Publishing issues 2014-02-12

Last night, from ~9.45pm to 11.00pm Pacific, some publishes to the registry were failing. The root cause was an undiscovered bug in CouchDB which caused replication to fail, leading to conflicts when users tried to publish.

In our current architecture (which we outlined last week) we have a master database, known as skimdb, which accepts reads and writes, and two replicated copies of it, which we’ll call skimdb-2 and skimdb-3, which serve only reads. The bug caused replication to halt, which meant new data on the master didn’t get to the replicas.

This meant that if you published after replication had stopped, and then tried to publish again, you could see an error due to conflicts. There was however a 1 in 3 chance that even with both replicas delayed, you could both read from and write to the master, in which case your publish would have worked (which is why it worked for some people when they retried).

The CouchDB team are already hard at work coming up with a fix for the replication bug. In the meantime, we are implementing better monitoring of the replication status of the two downstream servers, as well as modifying our servers to allow them to accept the gigantic URLs which are being accidentally created by the bug.

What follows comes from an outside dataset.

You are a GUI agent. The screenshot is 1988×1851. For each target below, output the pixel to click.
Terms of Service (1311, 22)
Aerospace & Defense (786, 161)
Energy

Update: subsequent to posting this post-mortem, several people still reported ongoing issues, so we re-checked our servers and discovered that an additional, incomplete replacement replica was accidentally in production rotation. We have now removed it from production, which should resolve the issue for everyone. We apologize for accidentally subscribing to the “move fast and break things” ethos, and will be improving internal communication to make sure that can’t happen again.